● **Task to complete**: Output the listing in full. Every line stays exactly as it is.

··· Input records ···

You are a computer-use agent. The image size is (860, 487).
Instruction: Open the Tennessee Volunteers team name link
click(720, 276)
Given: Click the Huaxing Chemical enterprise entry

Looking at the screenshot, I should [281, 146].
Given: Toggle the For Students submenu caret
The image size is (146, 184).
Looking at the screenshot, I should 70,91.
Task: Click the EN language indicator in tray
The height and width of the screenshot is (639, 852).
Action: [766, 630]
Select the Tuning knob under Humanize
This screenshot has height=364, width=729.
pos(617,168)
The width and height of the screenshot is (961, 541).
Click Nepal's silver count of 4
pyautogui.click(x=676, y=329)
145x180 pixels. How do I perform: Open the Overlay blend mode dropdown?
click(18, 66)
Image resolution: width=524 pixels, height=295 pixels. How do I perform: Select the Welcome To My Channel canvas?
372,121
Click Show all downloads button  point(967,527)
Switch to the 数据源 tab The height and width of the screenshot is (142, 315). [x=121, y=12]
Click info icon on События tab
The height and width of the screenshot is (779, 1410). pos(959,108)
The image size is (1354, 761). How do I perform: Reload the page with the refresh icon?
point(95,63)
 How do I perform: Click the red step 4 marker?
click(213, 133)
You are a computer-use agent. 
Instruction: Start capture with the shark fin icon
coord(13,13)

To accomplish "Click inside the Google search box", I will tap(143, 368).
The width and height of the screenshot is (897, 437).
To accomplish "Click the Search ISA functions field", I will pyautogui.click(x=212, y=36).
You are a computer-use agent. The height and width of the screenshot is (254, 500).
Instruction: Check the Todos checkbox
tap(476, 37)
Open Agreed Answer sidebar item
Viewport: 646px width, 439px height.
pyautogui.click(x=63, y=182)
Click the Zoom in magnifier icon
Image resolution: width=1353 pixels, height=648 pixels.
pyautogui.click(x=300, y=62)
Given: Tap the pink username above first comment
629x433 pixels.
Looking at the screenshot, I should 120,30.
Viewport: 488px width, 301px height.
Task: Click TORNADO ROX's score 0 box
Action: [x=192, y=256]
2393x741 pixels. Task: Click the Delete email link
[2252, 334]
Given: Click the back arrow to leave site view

···

● **Exercise answer**:
You are a computer-use agent. The image size is (860, 487).
Instruction: Open the Tennessee Volunteers team name link
click(720, 276)
Given: Click the Huaxing Chemical enterprise entry

Looking at the screenshot, I should [281, 146].
Given: Toggle the For Students submenu caret
The image size is (146, 184).
Looking at the screenshot, I should 70,91.
Task: Click the EN language indicator in tray
The height and width of the screenshot is (639, 852).
Action: [766, 630]
Select the Tuning knob under Humanize
This screenshot has height=364, width=729.
pos(617,168)
The width and height of the screenshot is (961, 541).
Click Nepal's silver count of 4
pyautogui.click(x=676, y=329)
145x180 pixels. How do I perform: Open the Overlay blend mode dropdown?
click(18, 66)
Image resolution: width=524 pixels, height=295 pixels. How do I perform: Select the Welcome To My Channel canvas?
372,121
Click Show all downloads button  point(967,527)
Switch to the 数据源 tab The height and width of the screenshot is (142, 315). [x=121, y=12]
Click info icon on События tab
The height and width of the screenshot is (779, 1410). pos(959,108)
The image size is (1354, 761). How do I perform: Reload the page with the refresh icon?
point(95,63)
 How do I perform: Click the red step 4 marker?
click(213, 133)
You are a computer-use agent. 
Instruction: Start capture with the shark fin icon
coord(13,13)

To accomplish "Click inside the Google search box", I will tap(143, 368).
The width and height of the screenshot is (897, 437).
To accomplish "Click the Search ISA functions field", I will pyautogui.click(x=212, y=36).
You are a computer-use agent. The height and width of the screenshot is (254, 500).
Instruction: Check the Todos checkbox
tap(476, 37)
Open Agreed Answer sidebar item
Viewport: 646px width, 439px height.
pyautogui.click(x=63, y=182)
Click the Zoom in magnifier icon
Image resolution: width=1353 pixels, height=648 pixels.
pyautogui.click(x=300, y=62)
Given: Tap the pink username above first comment
629x433 pixels.
Looking at the screenshot, I should 120,30.
Viewport: 488px width, 301px height.
Task: Click TORNADO ROX's score 0 box
Action: [x=192, y=256]
2393x741 pixels. Task: Click the Delete email link
[2252, 334]
Given: Click the back arrow to leave site view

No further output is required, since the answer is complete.